What it means is that I work hard and I play hard. I often work out 6-7 times per week, because I want to, not because I have to. I eat carbs, I enjoy wine. I am not working out to beat myself up over something I "shouldn't" have enjoyed (there's that word again!) I don't count, track or skimp on something when I want it and I damn sure try not to feel food guilt about it. I will absolutely tell you that my WW game has gone to the wind since quarantine because truly it was just too goddamned much to keep up with. Emotionally and physically. It was not something I chose to continue with everything else happening in these months.

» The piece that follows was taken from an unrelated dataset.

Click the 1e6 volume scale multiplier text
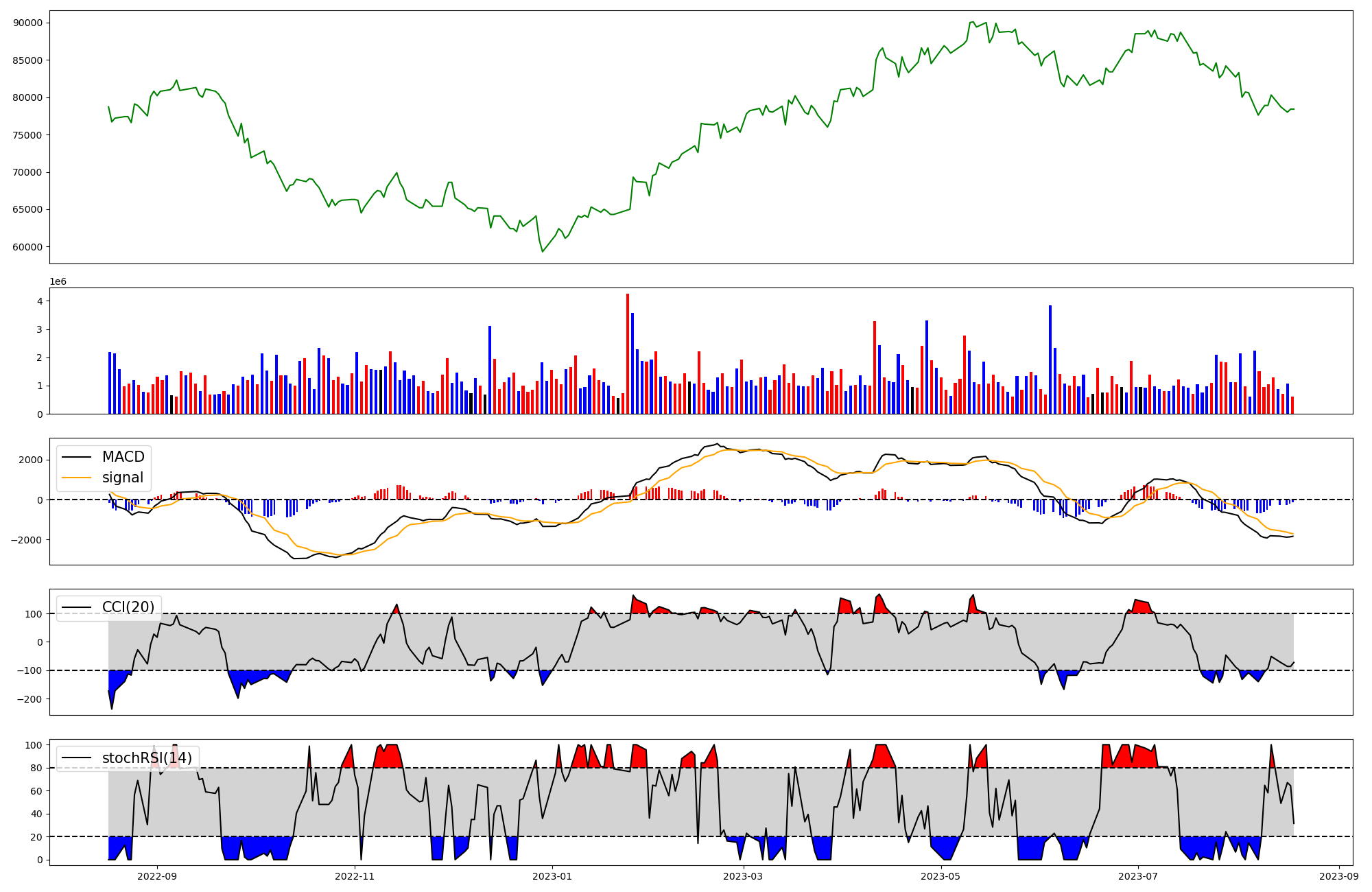This screenshot has width=1372, height=892. coord(58,282)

I was asked, yet again, by my longtime friend Teresa of Texture Clothing to model for her. Given that she's stuck in Berlin due to CoVid19 and we had to be smart about social distancing, Joe and I drove up to the shop this weekend. Even though I love Teresa and she's super empowering when I'm in front of the camera, I felt a bit more at ease with my husband there. That was, until I pulled out the list of outfits and saw those City Skivvies on there again...with a crop top. Oh man, the thoughts that ran through my head. "I wouldn't have had bread this morning if I had known I was going to be doing underwear shots again," and "maybe I should postpone doing these until I can drop a few pounds." And then I just shut the voices up. WHY. DOES. IT. MATTER? I am NOT going to look like a supermodel, ever. I am in a body that has strong, pale, veiny legs because they have carried me for 40+ endurance races. I have hips that are wider than average, but allow me to dip, duck and slide like many can't when I'm sparring. So why does it matter that I have battle scars and dimples and the like? Perhaps my greatness may be different than someone else's that could have been asked to put on these skivvies. And that is ok.

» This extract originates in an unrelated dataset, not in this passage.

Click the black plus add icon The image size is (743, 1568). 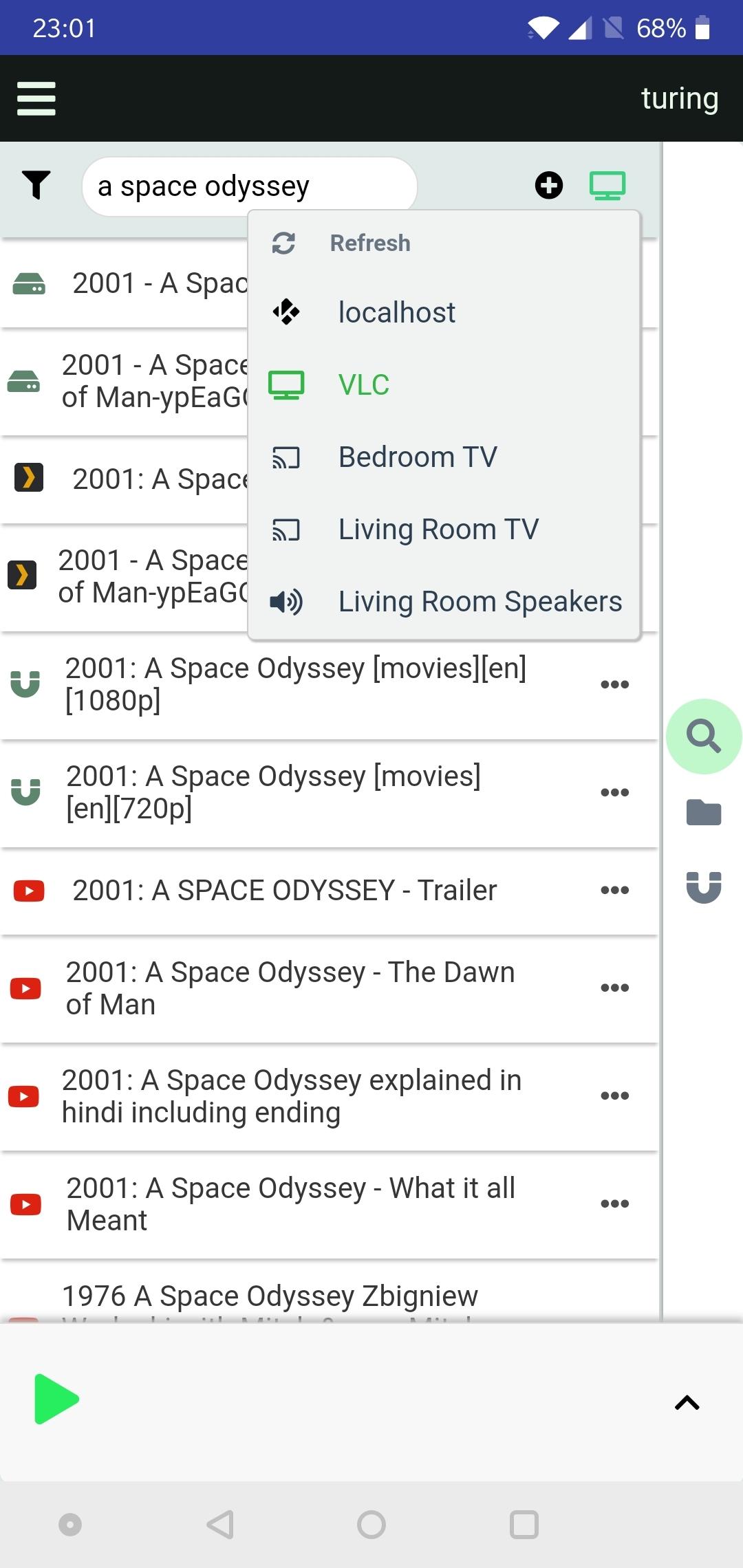pyautogui.click(x=548, y=185)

So I put them on, I had a blast and my husband, unbeknownst to me, ended up posting a few of my more-clothed photos because he was excited that he got to help. He was encouraging the entire time - staying "boss lady pose" and laughing with me. I didn't get to choose the perfect photos that he put on Social Media for all to see. I finally got to glimpse what I looked like through his eyes and not my hyper-critical own. As we grabbed our take-out which included cider, fries and a seafood sammie that I happily inhaled, my phone started pinging with comments. He said "you should probably go see what that's about," and I opened my phone to find ME staring back at me, with a handful of comments from friends. Were they criticism? No. They were hearts and smileys and even a drooling emoji from my friend Holly. Natalie asked how my butt was that amazing. I looked at the picture again..."amazing? really?" I can tell you that's not what my trained brain was alluding to when it searched out the cellulite, the dimples and the areas that I KNOW have been smaller before. I was flabbergasted that I, at nearly 40 years old and about 25lbs heavier than my lowest WW weight, was receiving praise and love from my dear friends all of whom have various body types, body image battles and the like. Here they are saying "I see you, I know you, and you are awesome." How freaking cool is that?

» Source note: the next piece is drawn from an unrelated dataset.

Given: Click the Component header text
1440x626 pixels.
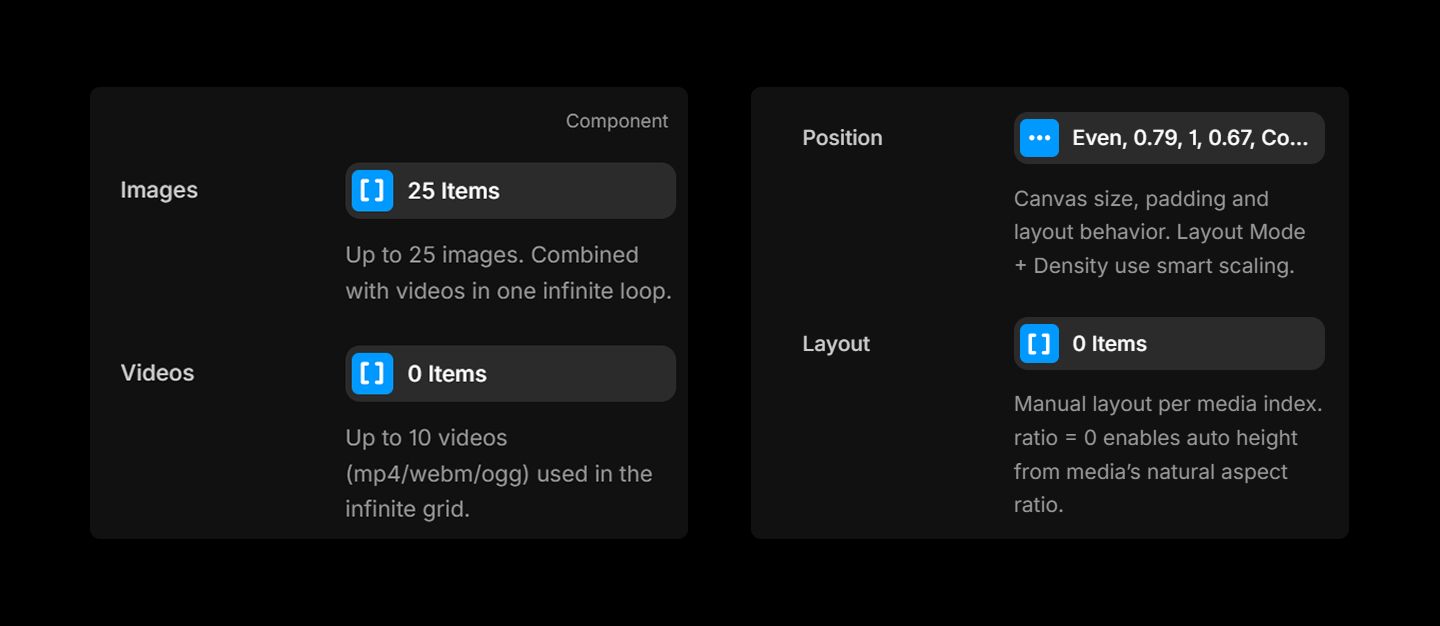Looking at the screenshot, I should pyautogui.click(x=616, y=121).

So, I'm here at the precipice and finally realizing that my happiness is not defined by a number on the scale. Holy hell it has taken a LONG time to get here. Now, that's not to say that it's not a number that will continue to haunt me, but as long as I know that I'm giving myself grace, compassion and the occasional binge day of any foods I desire, I will likely remain in a healthy range of where overall health & wellness meets happiness and lack of obsession. But that number, at its lowest, didn't protect me from getting hurt - in my marriage, in my friendships or in my life. So why should I think that it will do great things if I get to see it again?
I will still be me, whether that's at a heavier number or a lower number. I think what defines the basis of "Body Positivity" is knowing that at either number, I am strong, I am doing my best, and I am still ME underneath all of the aesthetics. I am still the person I'm supposed to be at 155 lbs or at 175 lbs. A number doesn't dictate who I am.